Un verre d'eau ne se goûte à vrai dire
Que si l'on a la fièvre ou le gosier très sec.
C'est un état où l'homme est mis souvent
Par le travail, la course ou la peine ou la gêne
Ou quelque spectacle décourageant .

... Et peut-être y a-t-il alors quelque mérite à s'en contenter, car il ne peut apaiser que physiquement, et certes cela suffit à l'homme moralement fort, mais il ne produit aucune altération consécutive, aucun bonheur captieux, aucune illusion, comme font le vin ou l'alcool.
Notons que la fraîcheur de l'eau, on peut l'accroître encore, par l'addition dans le verre de quelque ingrédient - menthe, anis ou seulement glace. Mais c'est aux frais alors de la limpidité, et cela peut avoir quelques autres inconvénients (du même ordre).
Ah, j'en suis ravi! On va bien voir que je ne suis pas poète. Cette fois, on ne m'ennuiera plus avec la poésie. Il faut que cela passe d'un trait, presque sans conséquence, avec l'insipidité, l'incoloration, le manque de qualités (et particulièrement de goût) voulus.
Si les diamants sont dits d'une belle eau
De quelle eau donc dire l'eau de mon verre?
Belle va trop sans dire
C'est plus que belle assurément.
Potable ?
Mais potable à présent signifie seulement un peu mieux que médiocre.
Ah! Il y a quelque chose de pourri dans la langue française!
Mais comment en sortir? (Va donc en sortir!...)
Le verre d'eau avait dès l'abord quelque chose pour me séduire : c'est le symbole du rien, ou du moins, du peu de chose. Un verre d'eau, c'est moins que le minimum vital, c'est la moindre des aumônes, la moindre des choses que l'on puisse offrir.

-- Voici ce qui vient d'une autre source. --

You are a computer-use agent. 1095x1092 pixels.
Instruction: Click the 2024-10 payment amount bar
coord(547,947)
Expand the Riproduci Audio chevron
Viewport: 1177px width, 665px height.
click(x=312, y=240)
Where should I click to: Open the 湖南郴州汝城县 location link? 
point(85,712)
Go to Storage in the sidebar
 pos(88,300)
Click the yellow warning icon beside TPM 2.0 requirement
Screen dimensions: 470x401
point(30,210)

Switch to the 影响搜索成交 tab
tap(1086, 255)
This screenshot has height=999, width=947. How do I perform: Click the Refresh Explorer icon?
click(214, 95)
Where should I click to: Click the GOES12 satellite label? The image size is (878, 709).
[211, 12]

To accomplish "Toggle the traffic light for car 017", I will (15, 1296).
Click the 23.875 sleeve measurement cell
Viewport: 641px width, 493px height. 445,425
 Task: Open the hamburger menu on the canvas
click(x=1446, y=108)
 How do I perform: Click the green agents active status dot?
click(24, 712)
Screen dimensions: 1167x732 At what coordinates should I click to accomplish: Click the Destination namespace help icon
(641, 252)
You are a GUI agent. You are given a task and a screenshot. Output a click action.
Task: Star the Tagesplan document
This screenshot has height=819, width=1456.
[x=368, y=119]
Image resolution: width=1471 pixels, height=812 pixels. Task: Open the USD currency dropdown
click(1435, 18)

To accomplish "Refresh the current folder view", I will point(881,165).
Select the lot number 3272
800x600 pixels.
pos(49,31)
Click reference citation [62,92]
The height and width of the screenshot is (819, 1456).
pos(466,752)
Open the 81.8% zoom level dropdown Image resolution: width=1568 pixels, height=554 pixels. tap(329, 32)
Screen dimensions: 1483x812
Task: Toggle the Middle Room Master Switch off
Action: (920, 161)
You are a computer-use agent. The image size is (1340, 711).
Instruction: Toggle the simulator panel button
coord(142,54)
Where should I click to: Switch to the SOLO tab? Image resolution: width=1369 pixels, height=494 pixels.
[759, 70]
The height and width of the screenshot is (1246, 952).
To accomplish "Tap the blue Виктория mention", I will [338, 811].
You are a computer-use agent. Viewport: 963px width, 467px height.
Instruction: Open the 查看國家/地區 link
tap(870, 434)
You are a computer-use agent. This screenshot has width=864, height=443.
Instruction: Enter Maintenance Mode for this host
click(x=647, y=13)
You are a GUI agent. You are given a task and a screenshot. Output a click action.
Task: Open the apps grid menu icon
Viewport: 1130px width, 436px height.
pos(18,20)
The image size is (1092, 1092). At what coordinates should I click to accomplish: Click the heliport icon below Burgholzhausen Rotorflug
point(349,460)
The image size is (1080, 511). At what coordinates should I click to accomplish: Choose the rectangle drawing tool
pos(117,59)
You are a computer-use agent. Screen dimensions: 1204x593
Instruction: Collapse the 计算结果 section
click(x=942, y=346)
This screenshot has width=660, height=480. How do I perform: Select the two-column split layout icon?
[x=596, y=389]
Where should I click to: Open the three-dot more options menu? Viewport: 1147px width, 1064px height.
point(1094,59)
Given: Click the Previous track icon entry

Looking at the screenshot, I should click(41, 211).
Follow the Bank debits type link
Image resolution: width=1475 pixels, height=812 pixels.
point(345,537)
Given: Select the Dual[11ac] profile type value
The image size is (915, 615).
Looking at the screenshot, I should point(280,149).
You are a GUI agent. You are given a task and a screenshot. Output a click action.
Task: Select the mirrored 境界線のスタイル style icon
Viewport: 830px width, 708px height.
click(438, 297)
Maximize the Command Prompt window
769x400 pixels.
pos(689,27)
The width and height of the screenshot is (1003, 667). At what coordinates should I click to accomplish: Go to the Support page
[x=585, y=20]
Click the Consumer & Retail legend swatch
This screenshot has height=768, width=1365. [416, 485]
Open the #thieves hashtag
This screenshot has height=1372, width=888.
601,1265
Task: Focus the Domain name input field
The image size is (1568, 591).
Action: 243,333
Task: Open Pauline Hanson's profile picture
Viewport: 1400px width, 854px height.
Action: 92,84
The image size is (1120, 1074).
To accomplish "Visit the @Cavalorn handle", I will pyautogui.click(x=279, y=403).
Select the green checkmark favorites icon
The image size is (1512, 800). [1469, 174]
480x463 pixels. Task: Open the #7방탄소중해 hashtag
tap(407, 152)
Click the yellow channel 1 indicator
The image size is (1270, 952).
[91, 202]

Cela n'a aucun goût, aucune odeur, aucune couleur, presque aucune forme. Cela se signale surtout par un manque extraordinaire de qualités. Cela peut être considéré comme le résultat d'un nombre inouï de censures.
Mais voilà qu'en même temps ce peut être, en certaines circonstances, la chose la plus précieuse. C'est le remède par excellence, et parfois la dernière chose qui puisse sauver.
N'allons pas si loin. Dans certaines circonstances, c'est la chose qui fait le plus de plaisir .
... Un verre d'eau ne se goûte à vrai dire que si l'on a la fièvre ou le gosier très sec. Mais voilà un état où l'homme est mis souvent par le travail, la course ou la peine ou la gêne, ou quelque vif sentiment qui altère sa complexion. A notre époque plus qu'à aucune autre peut-être, ainsi le besoin du verre d'eau se fait-il sentir...
Fraîcheur et Limpidité réunies, étroitement embrassées, dissoutes l'une en l'autre, voulaient en riant, - douées d'une lasciveté merveilleuse, - rouler ensemble au ruisseau.
Les voici à présent dans mon verre - ô verre d'abstractions pures - très aisément cueillies, sans fatigue ni dépense aucune. Je les tiens à présent dans mon verre.
Riant d'abord à gorges déployées, elles s'y pelotonnent, coites et discrètes.
Et mon verre, lui aussi, en a ri aux larmes.
Je les élève à hauteur de mes yeux, les contemple de tous côtés et par en-dessous, et vais en faire profiter ma gorge et l'intérieur de mon corps.
Parfois un voile de buée se forme, cachant leurs strictes amours : c'est lorsque la fraîcheur l'emporte sur la limpidité!